Brazilian electronic player Multi sells pet business

Brazilian electronic player Multi sells pet business

The transaction, worth nearly $3 million, is still subject to approval by the country’s competition regulator.

Multi Group, formerly known as Multilaser, has announced the sale of its pet unit to Group Bun for R$15 million ($2.7M/€2.4M).

The São Paulo-based group is one of the 200 largest Brazilian companies, and its pet business consists of a portfolio of pet hygiene mats. The sale includes the transfer of machinery, stocks, inventory, brands and related contracts.

According to Multi, the divestment of the pet unit represents a “strategic move” to optimize the company’s portfolio.

“This one-off divestment is aligned with the Company’s focus on capital allocation and directing investments to its other business units,” says Richard Ku, Chief Financial and Investor Relations Officer.

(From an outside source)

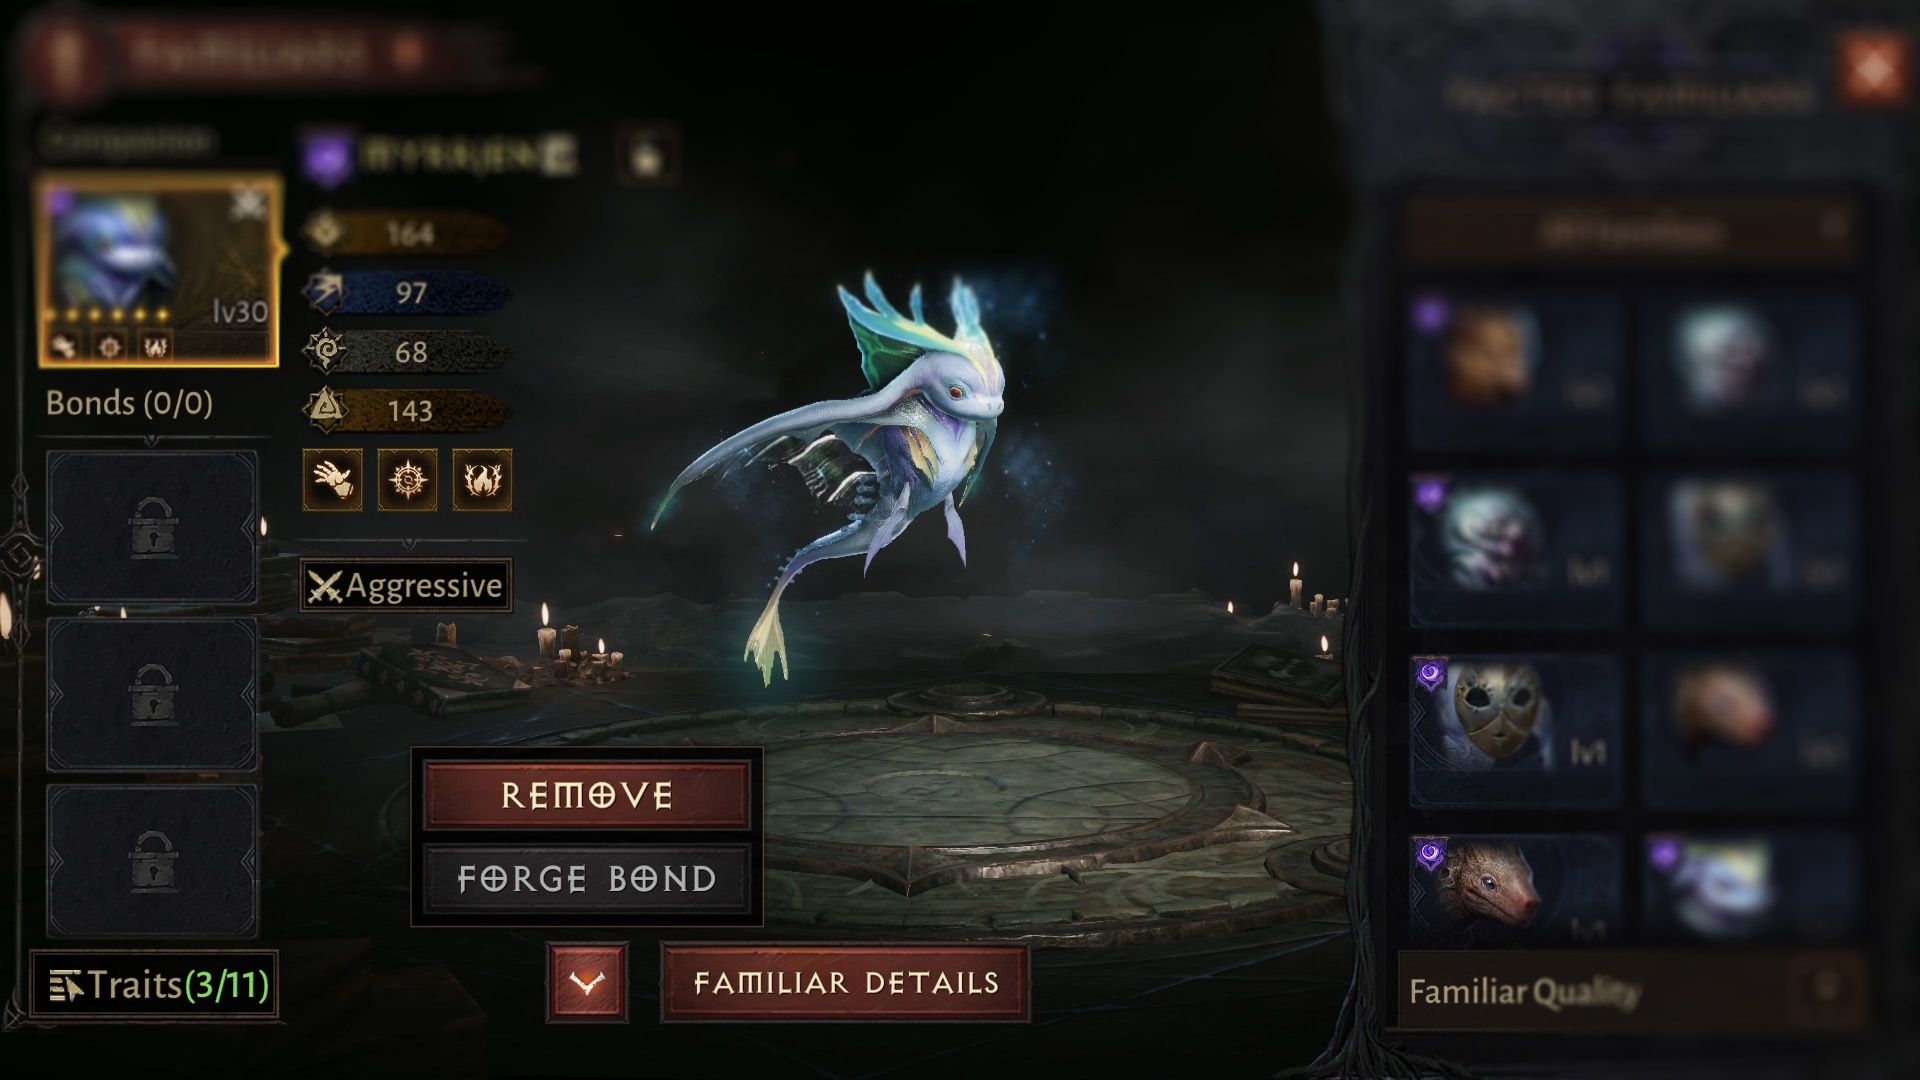Click the 164 stat icon

[x=325, y=232]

The transaction is now subject to approval by the Brazilian Administrative Council for Economic Defense (CADE) and other customary closing conditions.

Company background

Primarily focused on computer and consumer electronics, Multi entered the pet business with the acquisition of Expet, a brand of hygiene mats, in 2021.

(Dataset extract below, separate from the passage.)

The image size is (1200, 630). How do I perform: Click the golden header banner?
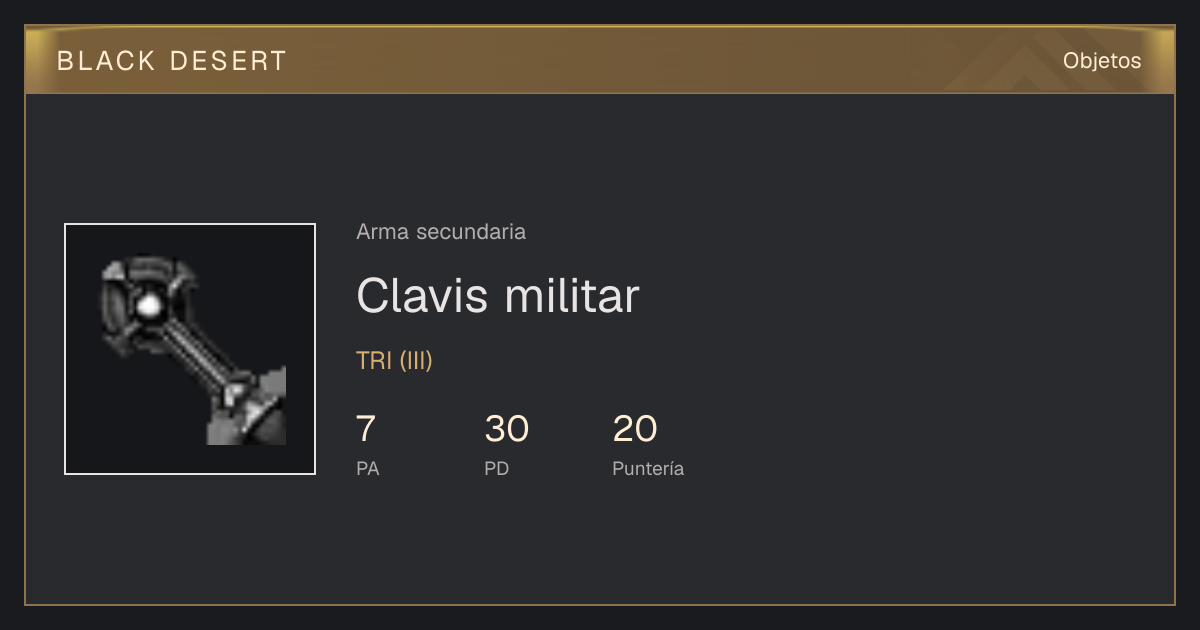coord(600,60)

At the time, the group decided to create its own brand, called Mimo, to integrate pet products and technology.

The Bun Group, the buyer of the unit, is a conglomerate formed by 3 companies: the mining and processing firm Bentonit, the mining and chemistry company Buntech, and the pet food and litter producer Kelco Pet Care.

Financial update

Multi’s pet business was part of its specialized retail unit, also comprising health care, toys and baby. In the second quarter of 2025, it accounted for 11.7% of revenue, behind corporate (supply of devices to companies and the Brazilian government) with 50.5% and tech retail with 37.8%.

Although the segment posted double-digit growth in net revenue for the quarter (36.6%) compared to the first half of the year and 8% compared to last year, Multi attributed the strong performance primarily to the growth in sales and margins of health care and toys.

In total, the group reported a 5.1% year-on-year (YoY) increase in net revenue, reaching R$929.7 million ($173M/€148.7M) in Q2 2025. Net profit for the period was R$19.8 million ($3.7M/€3.2M), a considerable increase compared to the net loss of R$52.2 million ($9.7M/€8.4M) recorded during the same period last year.

From photocopy to IT business

Multi was founded in 1987 to operate in the photocopying business. In 2004, it expanded its operations into the IT sector, launching a line of electronic devices that became popular in the country in the following decades. In 2021, the company held its IPO on the Brazilian stock exchange.

In 2022, Multi Group started to expand internationally. Currently, it operates in most of North and South America, Europe (Portugal, Spain and the UK) and Africa (Angola and Moçambique).

According to the company’s institutional website, the group has 8 proprietary brands and 12 partner brands, 2 factories with distribution centers in Brazil and a laboratory in China.

In March, Multi changed management and appointed the then Vice President of Business, André Poroger, as its CEO.